The report from the Federal Office for the Protection of the Constitution, which has been seen by the Berliner Morgenpost, showed that of the 378 German Islamists who have headed to Syria since mid-2012 just one in four finished high school.
Six percent finished post-school training and two percent went into further education.
Almost 90 percent of those who have travelled to Syria are men. The youngest to go was 15 years old and the oldest 64, but the largest number (one in three) are aged from 21 to 25.
One in five were registered as unemployed and just 12 percent had a job. Those who did work were mainly employed in low paying jobs.
The analysis from the security services showed about 60 percent were born in Germany while eight percent were born in Syria and six percent in Turkey.
Of the 378, the office found 233 had a German passport and, while most were born as Muslims, 54 of those who had travelled to join the jihad were converts to Islam.
The most high-profile German to join a jihadist group is Denis Cuspert who was a Berlin rapper under the name Deso Dogg.
He is now known as Abu Talha al-Alman and fights for Islamic extremists Isis. He released three albums between 2006 and 2009 but ended his rap career in 2010 when he converted to Islam.
Another German extremists, Salafist Silvio K., has released videos threatening to attack Germany. One terror expert described him as a “star” of the jihadi scene, with around 5,000 to 10,000 supporters in Germany.
The security services also found that the young men’s radicalization began in Germany’s Salafist scene which has support in pockets of western cities such as Wuppertal.
Almost a third (117) had a criminal record before they were radicalized, mainly for violence and drug related offences.

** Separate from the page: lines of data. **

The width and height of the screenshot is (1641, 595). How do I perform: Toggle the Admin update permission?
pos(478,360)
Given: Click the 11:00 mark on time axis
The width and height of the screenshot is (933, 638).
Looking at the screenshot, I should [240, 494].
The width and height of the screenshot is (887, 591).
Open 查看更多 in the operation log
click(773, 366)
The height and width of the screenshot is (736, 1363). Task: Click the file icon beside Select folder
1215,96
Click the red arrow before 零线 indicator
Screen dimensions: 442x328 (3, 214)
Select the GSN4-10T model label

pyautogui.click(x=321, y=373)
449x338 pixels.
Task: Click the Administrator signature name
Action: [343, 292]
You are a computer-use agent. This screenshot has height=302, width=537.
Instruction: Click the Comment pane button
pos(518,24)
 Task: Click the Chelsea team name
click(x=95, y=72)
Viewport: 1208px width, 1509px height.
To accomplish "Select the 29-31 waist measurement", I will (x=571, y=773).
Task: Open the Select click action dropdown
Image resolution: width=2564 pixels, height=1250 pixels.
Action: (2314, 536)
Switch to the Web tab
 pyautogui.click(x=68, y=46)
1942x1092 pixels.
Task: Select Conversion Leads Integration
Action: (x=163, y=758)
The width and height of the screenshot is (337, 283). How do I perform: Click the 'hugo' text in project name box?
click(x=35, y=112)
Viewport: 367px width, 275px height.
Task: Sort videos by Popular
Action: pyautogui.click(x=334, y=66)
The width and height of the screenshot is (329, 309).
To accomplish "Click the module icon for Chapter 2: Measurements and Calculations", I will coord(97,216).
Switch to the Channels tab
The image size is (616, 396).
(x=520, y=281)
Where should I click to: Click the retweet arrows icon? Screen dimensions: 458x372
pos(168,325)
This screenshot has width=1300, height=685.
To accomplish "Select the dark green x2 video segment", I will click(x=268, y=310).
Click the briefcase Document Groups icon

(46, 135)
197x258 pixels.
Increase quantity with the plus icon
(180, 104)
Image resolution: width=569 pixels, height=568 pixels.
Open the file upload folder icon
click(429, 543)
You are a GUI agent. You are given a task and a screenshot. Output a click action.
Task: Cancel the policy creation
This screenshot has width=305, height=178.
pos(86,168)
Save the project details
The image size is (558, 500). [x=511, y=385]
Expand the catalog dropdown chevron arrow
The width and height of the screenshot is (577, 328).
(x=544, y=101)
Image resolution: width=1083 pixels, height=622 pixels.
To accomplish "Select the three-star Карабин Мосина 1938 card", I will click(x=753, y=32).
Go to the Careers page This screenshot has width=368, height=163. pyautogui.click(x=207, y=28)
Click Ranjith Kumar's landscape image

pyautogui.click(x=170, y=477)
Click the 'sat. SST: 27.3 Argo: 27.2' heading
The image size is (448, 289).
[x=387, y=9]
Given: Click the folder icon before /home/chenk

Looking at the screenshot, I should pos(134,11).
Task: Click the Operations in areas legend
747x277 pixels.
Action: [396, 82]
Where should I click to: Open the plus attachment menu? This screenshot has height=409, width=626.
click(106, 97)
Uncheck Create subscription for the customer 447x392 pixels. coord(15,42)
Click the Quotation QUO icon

Security services believe 40 Islamists from Germany have been killed in Syria. They include former footballer Burak Karan who played for Germany at youth level.
About a third who left have returned to Germany. In February a spokesman for Germany’s domestic security service told The Local that “up to a dozen” of those who had returned were being monitored.
The fighters have reportedly formed a “German Camp” in Syria and authorities said this week they had stopped two men at the German-Austria border who they believe were heading to the Middle East to join jihadists.